[[ EXERCISE MATERIALS, beginning ]]

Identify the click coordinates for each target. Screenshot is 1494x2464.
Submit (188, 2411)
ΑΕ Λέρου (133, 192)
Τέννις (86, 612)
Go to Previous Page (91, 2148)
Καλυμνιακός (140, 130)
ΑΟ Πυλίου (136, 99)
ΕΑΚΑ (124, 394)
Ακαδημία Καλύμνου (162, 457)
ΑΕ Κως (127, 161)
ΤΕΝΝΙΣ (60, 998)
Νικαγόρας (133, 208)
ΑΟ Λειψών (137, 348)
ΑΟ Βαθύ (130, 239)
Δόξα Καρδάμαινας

[[ EXERCISE MATERIALS, end ]]

PROBLEM TO SOLVE
Could you transcribe all of the data exactly as it is given?

SOLUTION FOR THIS EXERCISE
Identify the click coordinates for each target. Screenshot is 1494x2464.
Submit (188, 2411)
ΑΕ Λέρου (133, 192)
Τέννις (86, 612)
Go to Previous Page (91, 2148)
Καλυμνιακός (140, 130)
ΑΟ Πυλίου (136, 99)
ΕΑΚΑ (124, 394)
Ακαδημία Καλύμνου (162, 457)
ΑΕ Κως (127, 161)
ΤΕΝΝΙΣ (60, 998)
Νικαγόρας (133, 208)
ΑΟ Λειψών (137, 348)
ΑΟ Βαθύ (130, 239)
Δόξα Καρδάμαινας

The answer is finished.